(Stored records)
--
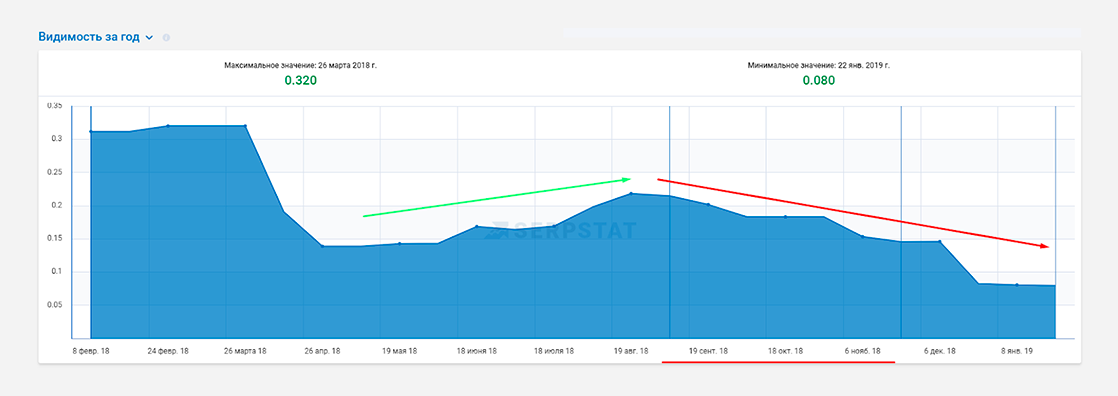Click the Минимальное значение date label
The image size is (1118, 396).
819,65
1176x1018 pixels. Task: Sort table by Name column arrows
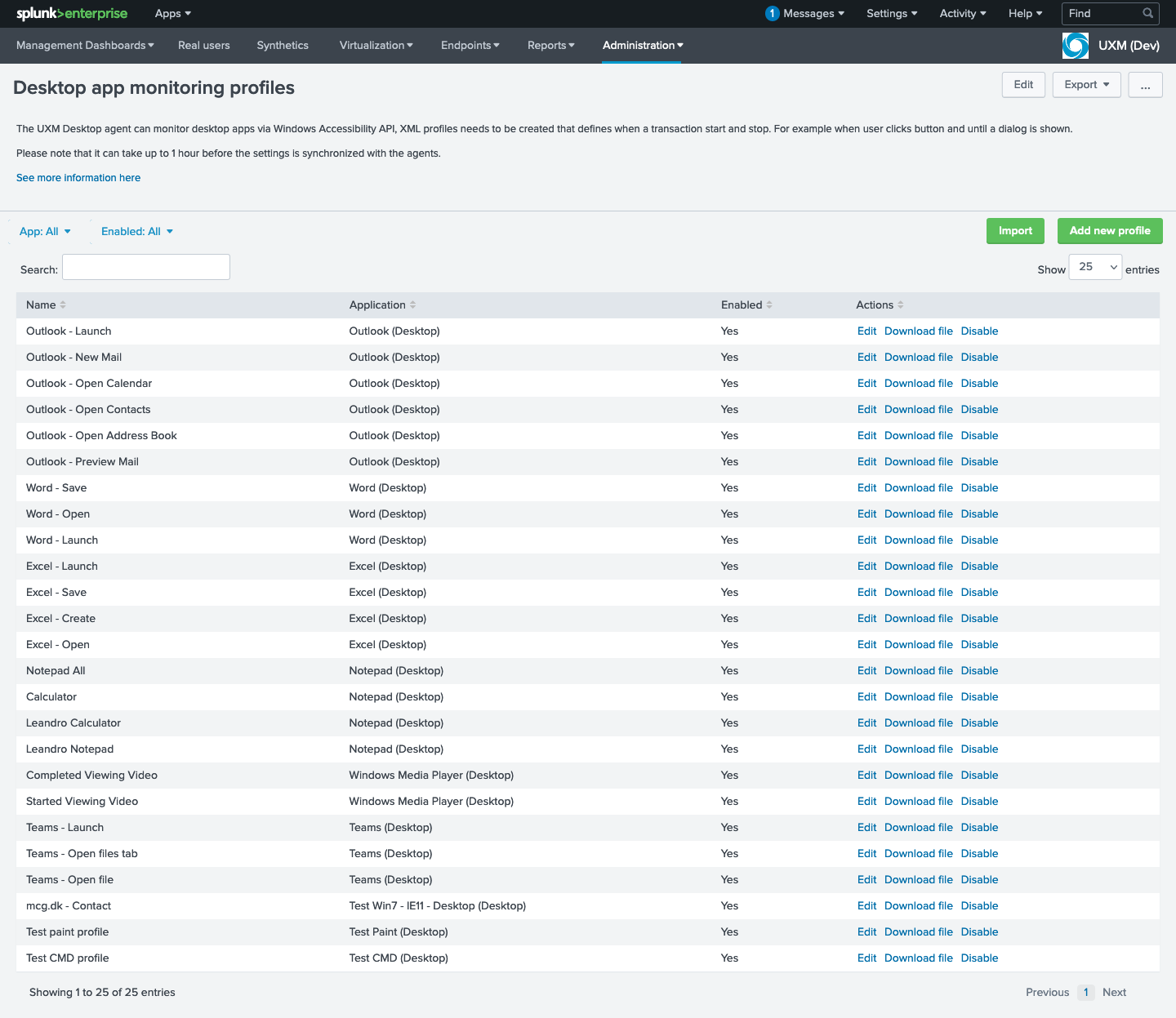coord(63,305)
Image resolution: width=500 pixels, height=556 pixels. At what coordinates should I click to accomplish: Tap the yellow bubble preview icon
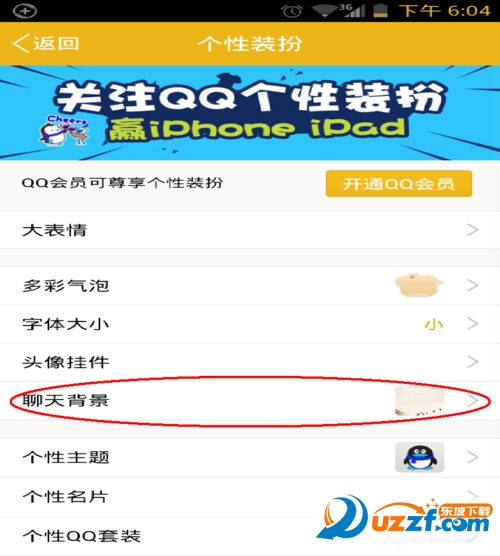pos(420,285)
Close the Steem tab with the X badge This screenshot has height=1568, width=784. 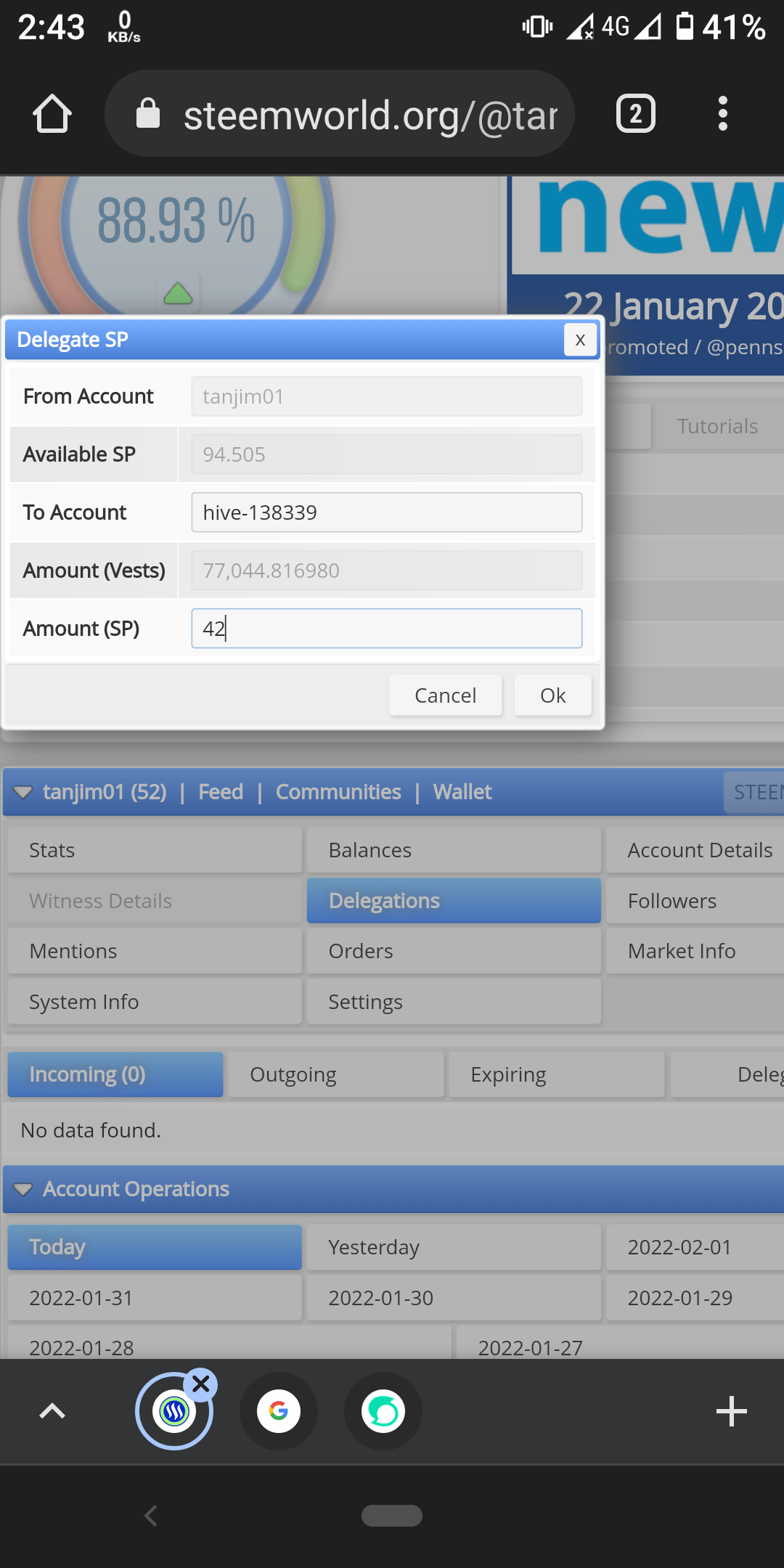[201, 1384]
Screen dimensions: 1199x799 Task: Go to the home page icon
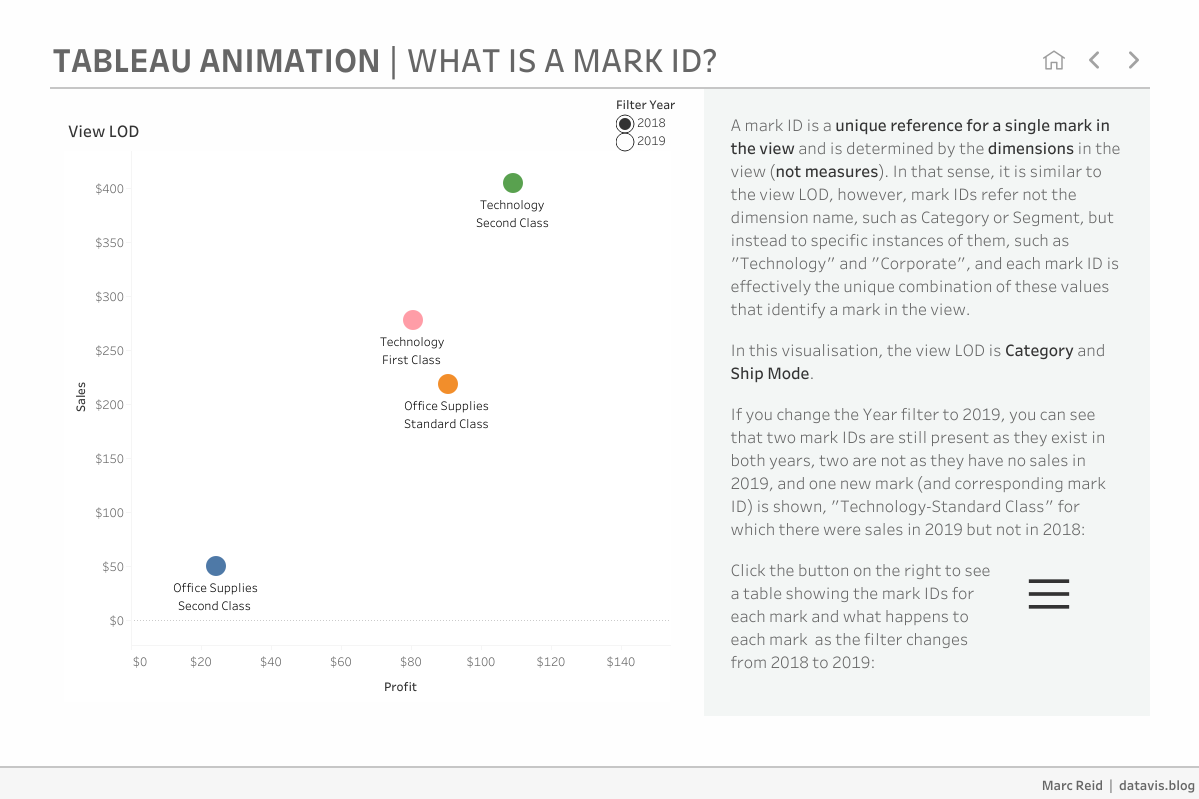1053,60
--
- _Work required_
Exclude all pictures and reproduce verbatim the lines running from the line that contains "Screen dimensions: 1199x799" to the end of the data above, both ends included.

- _Exercise response_
Screen dimensions: 1199x799 Task: Go to the home page icon
1053,60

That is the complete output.